++++ GIVEN RECORDS ++++

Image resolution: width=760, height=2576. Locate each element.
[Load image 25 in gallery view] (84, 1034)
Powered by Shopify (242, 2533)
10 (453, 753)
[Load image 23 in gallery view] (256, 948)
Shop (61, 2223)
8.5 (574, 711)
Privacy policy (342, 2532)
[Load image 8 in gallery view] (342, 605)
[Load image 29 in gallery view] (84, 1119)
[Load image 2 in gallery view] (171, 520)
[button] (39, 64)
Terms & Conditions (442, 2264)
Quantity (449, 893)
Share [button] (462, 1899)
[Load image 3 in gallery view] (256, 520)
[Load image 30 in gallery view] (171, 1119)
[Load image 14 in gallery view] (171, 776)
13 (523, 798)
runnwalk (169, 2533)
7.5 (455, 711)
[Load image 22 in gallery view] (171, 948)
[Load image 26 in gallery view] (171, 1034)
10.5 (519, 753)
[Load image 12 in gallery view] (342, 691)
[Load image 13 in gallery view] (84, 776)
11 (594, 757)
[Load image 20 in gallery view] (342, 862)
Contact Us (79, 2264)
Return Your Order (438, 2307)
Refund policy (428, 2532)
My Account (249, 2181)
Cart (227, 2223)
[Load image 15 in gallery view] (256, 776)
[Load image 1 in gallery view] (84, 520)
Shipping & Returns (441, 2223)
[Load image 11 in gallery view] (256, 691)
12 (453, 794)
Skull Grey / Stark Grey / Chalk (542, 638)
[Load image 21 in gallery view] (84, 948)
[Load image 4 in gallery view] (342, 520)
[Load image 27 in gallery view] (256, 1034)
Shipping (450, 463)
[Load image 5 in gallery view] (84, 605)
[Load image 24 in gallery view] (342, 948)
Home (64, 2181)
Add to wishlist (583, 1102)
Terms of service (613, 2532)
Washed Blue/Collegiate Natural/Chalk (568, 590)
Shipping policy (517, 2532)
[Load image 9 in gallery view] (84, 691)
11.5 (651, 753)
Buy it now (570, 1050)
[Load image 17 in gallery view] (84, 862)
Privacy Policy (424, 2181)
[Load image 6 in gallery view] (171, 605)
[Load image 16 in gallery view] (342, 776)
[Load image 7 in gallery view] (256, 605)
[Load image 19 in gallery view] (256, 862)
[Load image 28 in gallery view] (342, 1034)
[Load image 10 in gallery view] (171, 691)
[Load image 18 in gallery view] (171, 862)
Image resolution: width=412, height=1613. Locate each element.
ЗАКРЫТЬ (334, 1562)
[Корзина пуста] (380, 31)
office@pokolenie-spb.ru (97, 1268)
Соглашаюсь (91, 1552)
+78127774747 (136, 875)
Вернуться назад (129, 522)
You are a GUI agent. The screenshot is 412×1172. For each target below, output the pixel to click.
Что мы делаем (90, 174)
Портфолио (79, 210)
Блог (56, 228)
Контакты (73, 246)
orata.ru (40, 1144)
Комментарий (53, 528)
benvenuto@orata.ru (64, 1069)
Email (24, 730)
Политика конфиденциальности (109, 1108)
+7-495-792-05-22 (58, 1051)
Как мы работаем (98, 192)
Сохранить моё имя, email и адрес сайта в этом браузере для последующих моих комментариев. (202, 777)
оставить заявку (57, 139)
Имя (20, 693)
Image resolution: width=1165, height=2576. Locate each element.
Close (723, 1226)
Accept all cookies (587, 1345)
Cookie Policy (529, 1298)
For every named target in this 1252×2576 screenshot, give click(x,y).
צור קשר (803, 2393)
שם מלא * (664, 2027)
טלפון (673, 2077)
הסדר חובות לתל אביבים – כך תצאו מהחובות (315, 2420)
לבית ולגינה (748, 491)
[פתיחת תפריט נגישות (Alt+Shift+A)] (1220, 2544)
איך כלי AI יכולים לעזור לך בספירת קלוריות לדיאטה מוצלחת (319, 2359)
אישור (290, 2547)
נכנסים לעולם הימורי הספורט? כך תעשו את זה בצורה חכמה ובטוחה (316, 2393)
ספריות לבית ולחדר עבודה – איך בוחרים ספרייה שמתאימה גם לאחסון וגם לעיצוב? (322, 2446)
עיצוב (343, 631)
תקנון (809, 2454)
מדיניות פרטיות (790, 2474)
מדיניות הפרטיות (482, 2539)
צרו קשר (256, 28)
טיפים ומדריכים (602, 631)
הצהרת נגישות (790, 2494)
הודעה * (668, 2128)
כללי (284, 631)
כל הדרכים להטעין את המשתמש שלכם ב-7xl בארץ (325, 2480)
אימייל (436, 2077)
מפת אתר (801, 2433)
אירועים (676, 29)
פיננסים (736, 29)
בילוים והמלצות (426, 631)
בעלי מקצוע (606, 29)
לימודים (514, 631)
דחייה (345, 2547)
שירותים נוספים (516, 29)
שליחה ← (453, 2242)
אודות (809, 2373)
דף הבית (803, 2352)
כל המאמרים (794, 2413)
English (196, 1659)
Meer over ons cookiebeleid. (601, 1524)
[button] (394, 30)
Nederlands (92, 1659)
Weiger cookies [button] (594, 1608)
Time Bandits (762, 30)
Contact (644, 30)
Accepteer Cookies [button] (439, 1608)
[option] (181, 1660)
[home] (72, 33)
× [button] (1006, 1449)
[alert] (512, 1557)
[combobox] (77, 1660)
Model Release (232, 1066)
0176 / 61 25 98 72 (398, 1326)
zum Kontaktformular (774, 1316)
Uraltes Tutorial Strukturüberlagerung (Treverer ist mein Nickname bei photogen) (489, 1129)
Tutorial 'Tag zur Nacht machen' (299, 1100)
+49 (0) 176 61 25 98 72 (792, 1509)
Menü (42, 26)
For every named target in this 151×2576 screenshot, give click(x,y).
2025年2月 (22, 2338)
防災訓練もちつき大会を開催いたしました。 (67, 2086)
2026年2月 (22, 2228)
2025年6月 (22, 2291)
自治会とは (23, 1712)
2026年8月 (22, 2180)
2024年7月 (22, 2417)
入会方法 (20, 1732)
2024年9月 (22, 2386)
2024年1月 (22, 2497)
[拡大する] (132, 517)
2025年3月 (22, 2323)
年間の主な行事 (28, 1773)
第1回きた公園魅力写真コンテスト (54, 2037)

++++

Your task is to transcribe the material exactly.

Image resolution: width=760, height=2576. Locate each element.
[Load image 25 in gallery view] (84, 1034)
Powered by Shopify (242, 2533)
10 (453, 753)
[Load image 23 in gallery view] (256, 948)
Shop (61, 2223)
8.5 (574, 711)
Privacy policy (342, 2532)
[Load image 8 in gallery view] (342, 605)
[Load image 29 in gallery view] (84, 1119)
[Load image 2 in gallery view] (171, 520)
[button] (39, 64)
Terms & Conditions (442, 2264)
Quantity (449, 893)
Share [button] (462, 1899)
[Load image 3 in gallery view] (256, 520)
[Load image 30 in gallery view] (171, 1119)
[Load image 14 in gallery view] (171, 776)
13 (523, 798)
runnwalk (169, 2533)
7.5 (455, 711)
[Load image 22 in gallery view] (171, 948)
[Load image 26 in gallery view] (171, 1034)
10.5 (519, 753)
[Load image 12 in gallery view] (342, 691)
[Load image 13 in gallery view] (84, 776)
11 (594, 757)
[Load image 20 in gallery view] (342, 862)
Contact Us (79, 2264)
Return Your Order (438, 2307)
Refund policy (428, 2532)
My Account (249, 2181)
Cart (227, 2223)
[Load image 15 in gallery view] (256, 776)
[Load image 1 in gallery view] (84, 520)
Shipping & Returns (441, 2223)
[Load image 11 in gallery view] (256, 691)
12 (453, 794)
Skull Grey / Stark Grey / Chalk (542, 638)
[Load image 21 in gallery view] (84, 948)
[Load image 4 in gallery view] (342, 520)
[Load image 27 in gallery view] (256, 1034)
Shipping (450, 463)
[Load image 5 in gallery view] (84, 605)
[Load image 24 in gallery view] (342, 948)
Home (64, 2181)
Add to wishlist (583, 1102)
Terms of service (613, 2532)
Washed Blue/Collegiate Natural/Chalk (568, 590)
Shipping policy (517, 2532)
[Load image 9 in gallery view] (84, 691)
11.5 (651, 753)
Buy it now (570, 1050)
[Load image 17 in gallery view] (84, 862)
Privacy Policy (424, 2181)
[Load image 6 in gallery view] (171, 605)
[Load image 16 in gallery view] (342, 776)
[Load image 7 in gallery view] (256, 605)
[Load image 19 in gallery view] (256, 862)
[Load image 28 in gallery view] (342, 1034)
[Load image 10 in gallery view] (171, 691)
[Load image 18 in gallery view] (171, 862)
Image resolution: width=412, height=1613. Locate each element.
ЗАКРЫТЬ (334, 1562)
[Корзина пуста] (380, 31)
office@pokolenie-spb.ru (97, 1268)
Соглашаюсь (91, 1552)
+78127774747 (136, 875)
Вернуться назад (129, 522)
You are a GUI agent. The screenshot is 412×1172. For each target below, output the pixel to click.
Что мы делаем (90, 174)
Портфолио (79, 210)
Блог (56, 228)
Контакты (73, 246)
orata.ru (40, 1144)
Комментарий (53, 528)
benvenuto@orata.ru (64, 1069)
Email (24, 730)
Политика конфиденциальности (109, 1108)
+7-495-792-05-22 (58, 1051)
Как мы работаем (98, 192)
Сохранить моё имя, email и адрес сайта в этом браузере для последующих моих комментариев. (202, 777)
оставить заявку (57, 139)
Имя (20, 693)
Image resolution: width=1165, height=2576. Locate each element.
Close (723, 1226)
Accept all cookies (587, 1345)
Cookie Policy (529, 1298)
For every named target in this 1252×2576 screenshot, give click(x,y).
צור קשר (803, 2393)
שם מלא * (664, 2027)
טלפון (673, 2077)
הסדר חובות לתל אביבים – כך תצאו מהחובות (315, 2420)
לבית ולגינה (748, 491)
[פתיחת תפריט נגישות (Alt+Shift+A)] (1220, 2544)
איך כלי AI יכולים לעזור לך בספירת קלוריות לדיאטה מוצלחת (319, 2359)
אישור (290, 2547)
נכנסים לעולם הימורי הספורט? כך תעשו את זה בצורה חכמה ובטוחה (316, 2393)
ספריות לבית ולחדר עבודה – איך בוחרים ספרייה שמתאימה גם לאחסון וגם לעיצוב? (322, 2446)
עיצוב (343, 631)
תקנון (809, 2454)
מדיניות פרטיות (790, 2474)
מדיניות הפרטיות (482, 2539)
צרו קשר (256, 28)
טיפים ומדריכים (602, 631)
הצהרת נגישות (790, 2494)
הודעה * (668, 2128)
כללי (284, 631)
כל הדרכים להטעין את המשתמש שלכם ב-7xl בארץ (325, 2480)
אימייל (436, 2077)
מפת אתר (801, 2433)
אירועים (676, 29)
פיננסים (736, 29)
בילוים והמלצות (426, 631)
בעלי מקצוע (606, 29)
לימודים (514, 631)
דחייה (345, 2547)
שירותים נוספים (516, 29)
שליחה ← (453, 2242)
אודות (809, 2373)
דף הבית (803, 2352)
כל המאמרים (794, 2413)
English (196, 1659)
Meer over ons cookiebeleid. (601, 1524)
[button] (394, 30)
Nederlands (92, 1659)
Weiger cookies [button] (594, 1608)
Time Bandits (762, 30)
Contact (644, 30)
Accepteer Cookies [button] (439, 1608)
[option] (181, 1660)
[home] (72, 33)
× [button] (1006, 1449)
[alert] (512, 1557)
[combobox] (77, 1660)
Model Release (232, 1066)
0176 / 61 25 98 72 (398, 1326)
zum Kontaktformular (774, 1316)
Uraltes Tutorial Strukturüberlagerung (Treverer ist mein Nickname bei photogen) (489, 1129)
Tutorial 'Tag zur Nacht machen' (299, 1100)
+49 (0) 176 61 25 98 72 (792, 1509)
Menü (42, 26)
For every named target in this 151×2576 screenshot, give click(x,y).
2025年2月 (22, 2338)
防災訓練もちつき大会を開催いたしました。 (67, 2086)
2026年2月 (22, 2228)
2025年6月 (22, 2291)
自治会とは (23, 1712)
2026年8月 (22, 2180)
2024年7月 (22, 2417)
入会方法 (20, 1732)
2024年9月 (22, 2386)
2024年1月 (22, 2497)
[拡大する] (132, 517)
2025年3月 (22, 2323)
年間の主な行事 (28, 1773)
第1回きた公園魅力写真コンテスト (54, 2037)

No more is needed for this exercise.